EXPLORE THE MATERIAL:
(A) According to the Envoy performance tuning passage, what should Envoy's concurrency (worker threads) be set to match?
(B) Retype the Envoy performance tuning passage from "Envoy's concurrency value" to "down (head-of-line blocking).".
(C) Continue the Envoy performance tuning passage from where it stops.

SOURCE PASSAGE:
________

Performance Tuning Points

As scale grows, check the following items.

Item	Recommendation
Envoy concurrency	Set concurrency (worker threads) to match node CPU
Connection pool	Adjust upstream maxConnections, maxRequests to protect backends
Timeouts	Clearly separate global default timeouts from per-route timeouts
Resource requests/limits	Envoy memory/CPU grows with traffic, so leave headroom
xDS update frequency	With very many resources, monitor Contour's processing latency
Access logs	At high traffic, consider JSON logging cost and disk I/O

Envoy's concurrency value directly affects data-plane performance. The default matches the core count, but in environments where it occupies whole nodes as a DaemonSet, explicit tuning is more predictable. Connection pool limits are a safeguard preventing a slow backend from dragging everything down (head-of-line blocking).

Common Pitfalls and Troubleshooting

Here are the problems you frequently encounter in operations.

________

(Collected data)
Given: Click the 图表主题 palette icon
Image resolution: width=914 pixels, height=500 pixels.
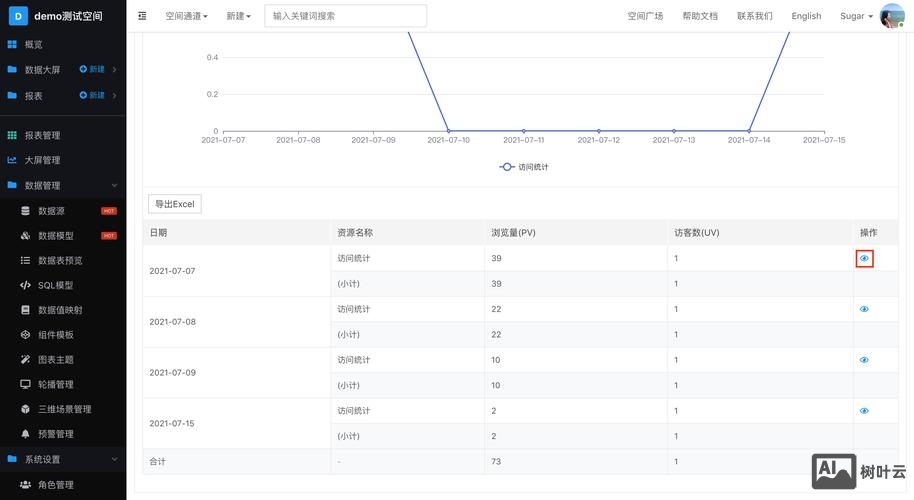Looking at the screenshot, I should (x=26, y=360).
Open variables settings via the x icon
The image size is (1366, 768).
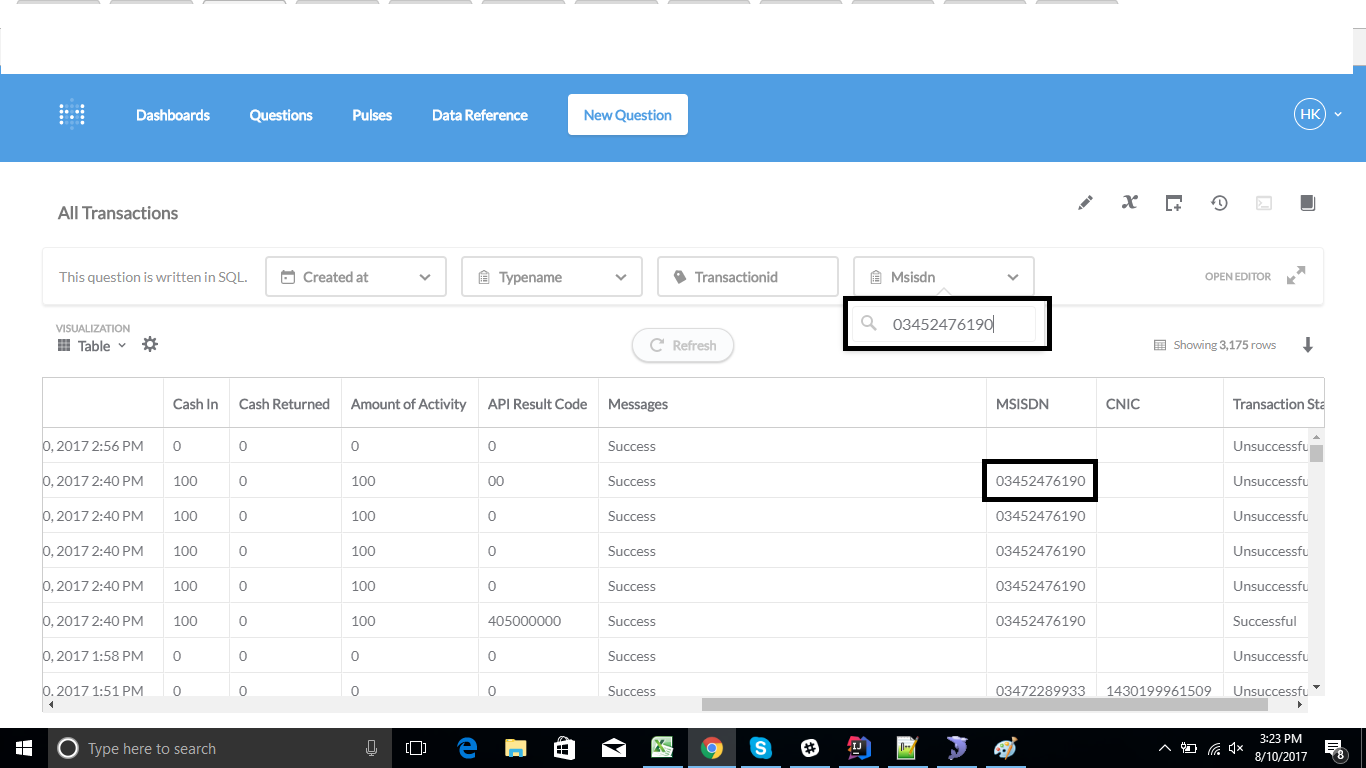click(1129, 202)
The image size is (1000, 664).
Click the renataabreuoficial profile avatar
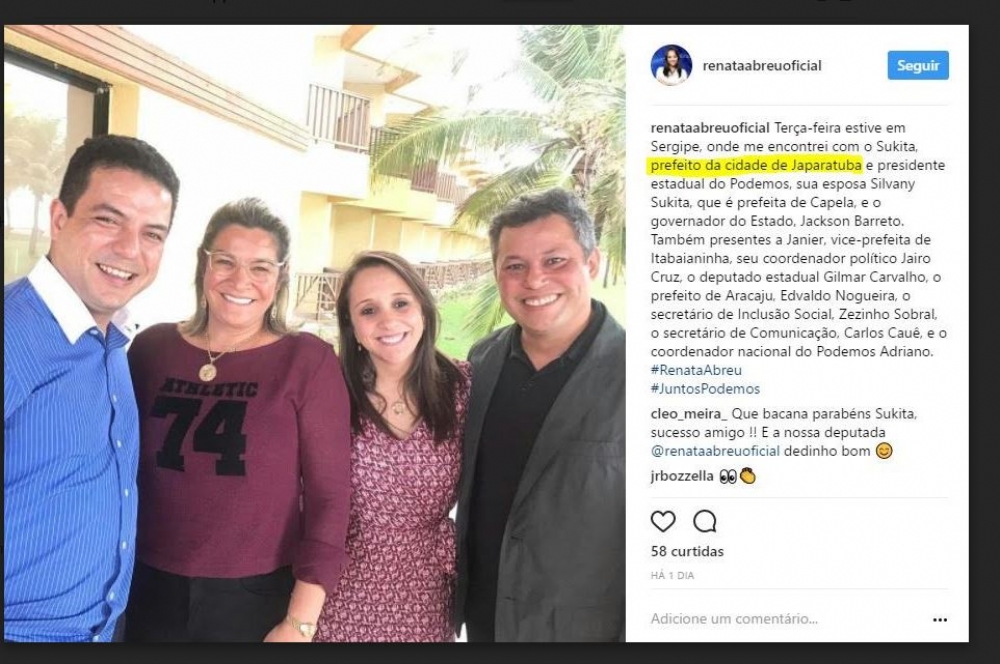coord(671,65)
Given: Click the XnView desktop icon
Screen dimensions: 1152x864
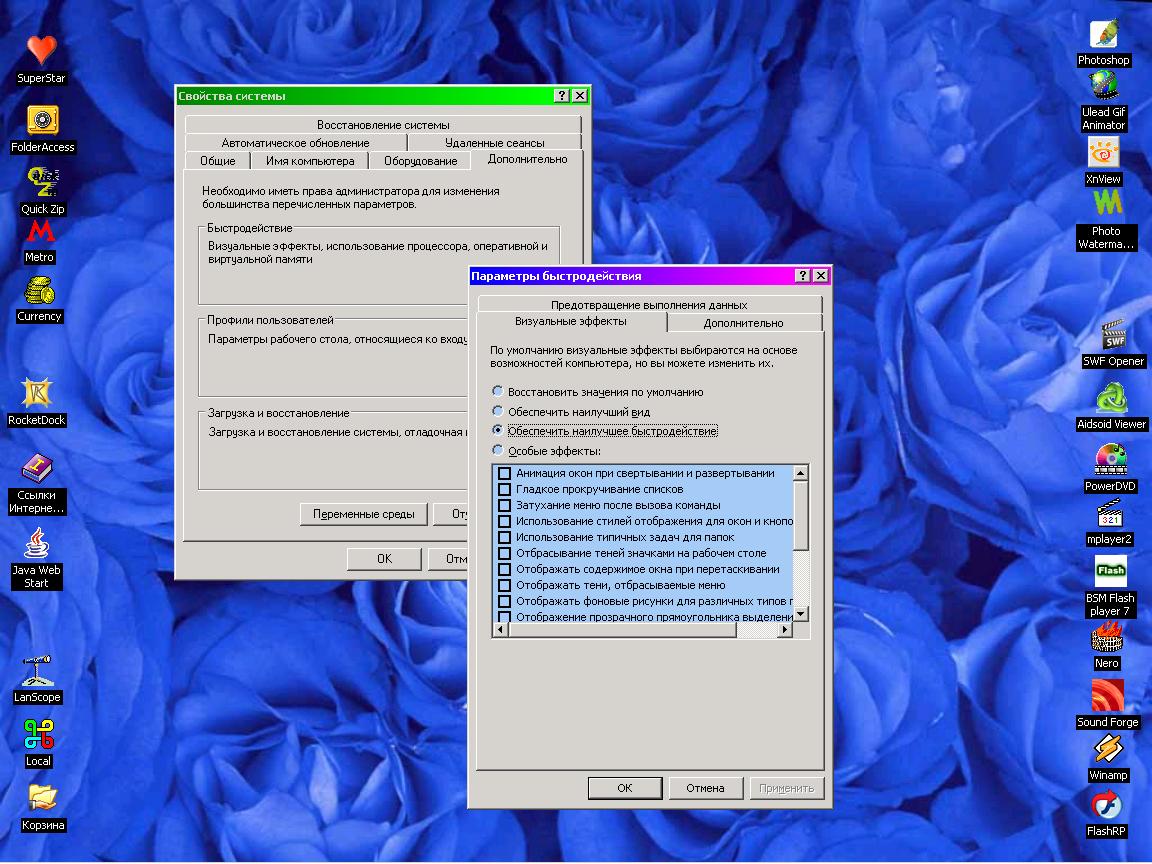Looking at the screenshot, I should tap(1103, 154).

________

RESPONSES IN ORDER:
(A) Node CPU.

(B)
Envoy's concurrency value directly affects data-plane performance. The default matches the core count, but in environments where it occupies whole nodes as a DaemonSet, explicit tuning is more predictable. Connection pool limits are a safeguard preventing a slow backend from dragging everything down (head-of-line blocking).

(C)
1. HTTPProxy status is invalid but traffic does not arrive

The most common. Check the description with kubectl describe. If a child proxy is not included by a root, it enters an orphaned state and is not routed. Verify that the name/namespace in the root's includes is correct.

2. Multiple root proxies declare the same fqdn

If two root HTTPProxy resources declare the same domain, Contour treats it as a conflict and invalidates one. fqdn must be unique cluster-wide. For multi-tenancy, do not split the fqdn; split paths with inclusion.

3. 503 upstream connect error

Mostly a service/endpoint problem. Check that the target Service's selector matches actual pods and that Endpoints are not empty. Checking the endpoints Envoy received with contour cli endpoints is fast.

4. TLS certificate not applied

Verify that the secret the secretName points to is in the same namespace, or if it is in a different namespace, that it is delegated via TLSCertificateDelegation. If cert-manager is issuing, check the Ready status of the Certificate resource.

5. Path rewrite behaves differently than intended

replacePrefix only substitutes the matched prefix portion. If the prefix condition and the replacePrefix prefix do not match, you get unexpected results. Check the condition's prefix and the rewrite rule together.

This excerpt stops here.